Paytm Payments Bank’s managing director and CEO Surinder Chawla has tendered his resignation on 8 April as confirmed by a stock exchange filing. Citing personal reasons and a desire to explore better career prospects, Chawla is set to depart from his role, with his official last day being 26 June, exactly four months from the day the company's board was reconstituted.

The announcement also revealed that nearly all agreements between parent company One97 Communications and PPBL have been terminated, signalling a major shift in the company's structure. The board of Paytm Payments Bank is now reconstituted, comprising five independent directors, including an independent chairperson, with no nominees from the company. One97 Communications Ltd holds a 49 per cent stake in PPBL, underscoring its influence over the bank's operations.
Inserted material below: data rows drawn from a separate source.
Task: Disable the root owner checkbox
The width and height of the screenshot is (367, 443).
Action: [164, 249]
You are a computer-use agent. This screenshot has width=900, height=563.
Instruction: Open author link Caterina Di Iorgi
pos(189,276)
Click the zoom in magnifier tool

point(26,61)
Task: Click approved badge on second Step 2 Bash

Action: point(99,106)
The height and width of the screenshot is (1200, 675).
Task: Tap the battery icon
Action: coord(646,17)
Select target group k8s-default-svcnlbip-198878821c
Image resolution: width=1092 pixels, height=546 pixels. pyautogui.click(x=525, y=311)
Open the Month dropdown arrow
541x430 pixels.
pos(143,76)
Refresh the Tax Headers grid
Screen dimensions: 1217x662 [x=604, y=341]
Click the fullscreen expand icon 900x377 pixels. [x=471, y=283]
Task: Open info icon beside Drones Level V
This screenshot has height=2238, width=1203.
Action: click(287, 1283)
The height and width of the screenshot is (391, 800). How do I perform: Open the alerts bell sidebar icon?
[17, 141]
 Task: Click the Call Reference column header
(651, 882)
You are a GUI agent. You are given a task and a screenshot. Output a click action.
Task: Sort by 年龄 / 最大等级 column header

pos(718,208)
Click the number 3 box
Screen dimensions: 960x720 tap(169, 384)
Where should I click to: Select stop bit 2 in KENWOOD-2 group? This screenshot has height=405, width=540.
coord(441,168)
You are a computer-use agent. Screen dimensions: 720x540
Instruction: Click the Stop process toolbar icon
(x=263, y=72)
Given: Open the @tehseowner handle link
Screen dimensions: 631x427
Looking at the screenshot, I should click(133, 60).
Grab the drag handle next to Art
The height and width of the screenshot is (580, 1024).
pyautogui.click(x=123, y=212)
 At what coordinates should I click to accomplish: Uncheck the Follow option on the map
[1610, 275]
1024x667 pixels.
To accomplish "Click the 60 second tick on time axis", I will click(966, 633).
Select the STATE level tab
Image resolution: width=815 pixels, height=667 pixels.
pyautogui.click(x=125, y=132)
One97 Communications said it is committed to collaboration with banking partners to enhance merchant acquisition and UPI (unified payments interface) services, indicating a strategic focus amidst organisational changes. This move follows Vijay Shekhar Sharma’s resignation from the PPBL board on 26 February, adding to the series of leadership changes within the company.

The restructuring comes from regulatory actions imposed by the Reserve Bank of India (RBI) earlier this year. On 31 January, RBI imposed significant business restrictions on PPBL, including a bar on accepting fresh deposits and conducting credit transactions after 29 February, subsequently extended to 15 March.

One97 Communications has experienced a significant decline in its market share within the UPI ecosystem. According to data from the National Payments Corporation of India (NPCI) website, Paytm's UPI market share has plummeted to 9 per cent in March, marking its lowest level in the past four years.

This decline follows a trend that began in February when Paytm's UPI market share dropped to 11 per cent, down from the previous month. This dip coincided with the imposition of stringent restrictions by RBI on its associate company, PPBL.

The initiative by National Payments Corporation of India (NPCI) to share transaction volume and value data for UPI apps since April 2020 highlights that Paytm's current market share is its lowest recorded figure. The mobile payment app, which faced regulatory challenges, has also witnessed a notable decrease in its transaction value market share, now standing at 6.7 per cent, a figure similarly at its lowest point in recent years.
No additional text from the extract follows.